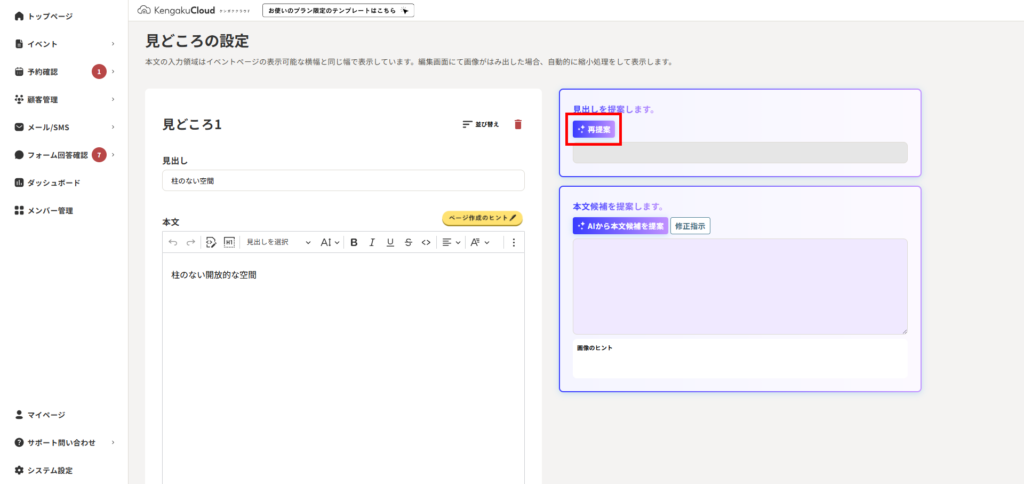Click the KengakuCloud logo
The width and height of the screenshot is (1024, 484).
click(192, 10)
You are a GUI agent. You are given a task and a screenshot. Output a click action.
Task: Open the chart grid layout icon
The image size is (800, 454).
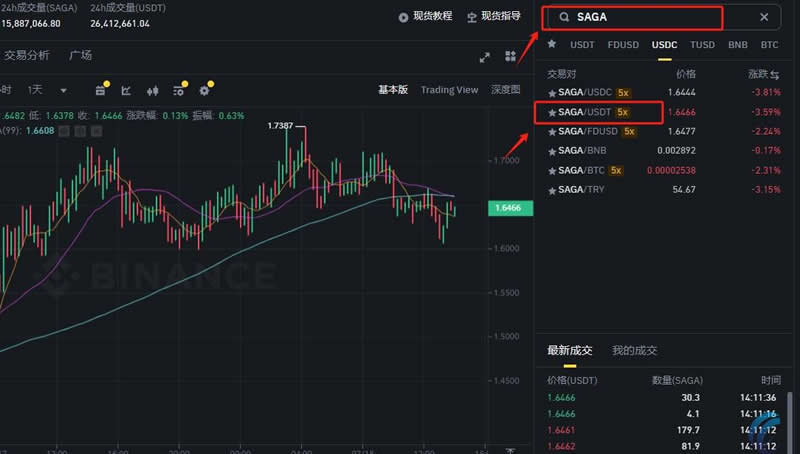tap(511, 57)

====

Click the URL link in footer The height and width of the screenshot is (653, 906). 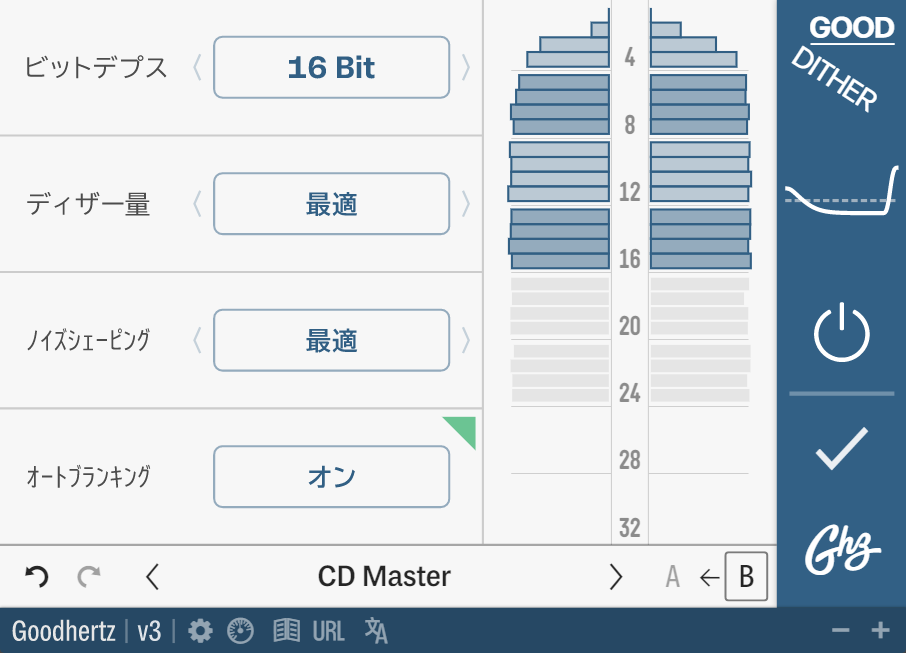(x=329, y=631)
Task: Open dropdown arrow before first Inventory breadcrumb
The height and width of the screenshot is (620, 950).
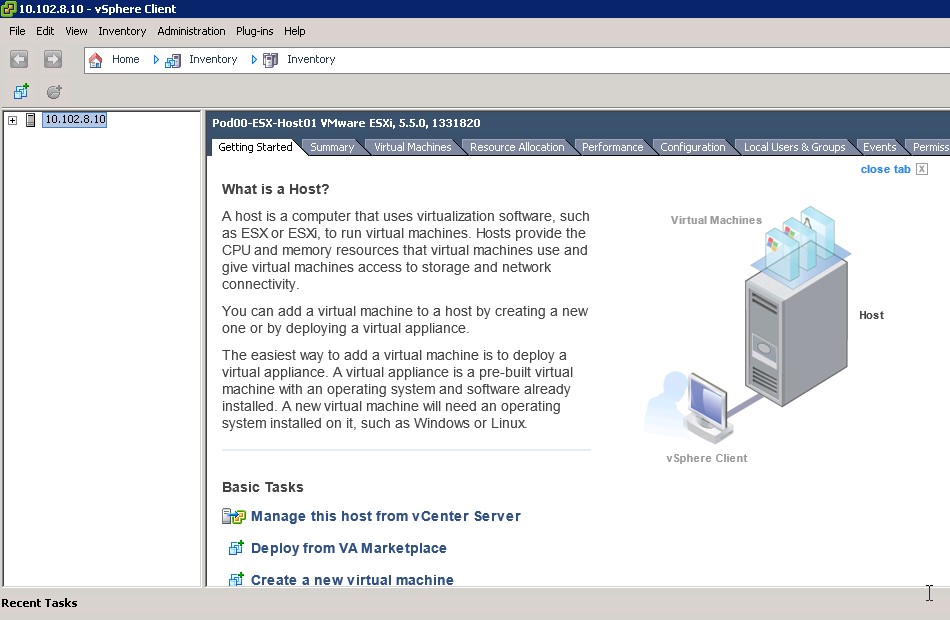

====

**About this exercise**
Copy, exactly and only, the lines above that begin with the one containing "Task: Open dropdown" and finish with the one containing "The height and width of the screenshot is (620, 950).".

**Answer for this exercise**
Task: Open dropdown arrow before first Inventory breadcrumb
The height and width of the screenshot is (620, 950).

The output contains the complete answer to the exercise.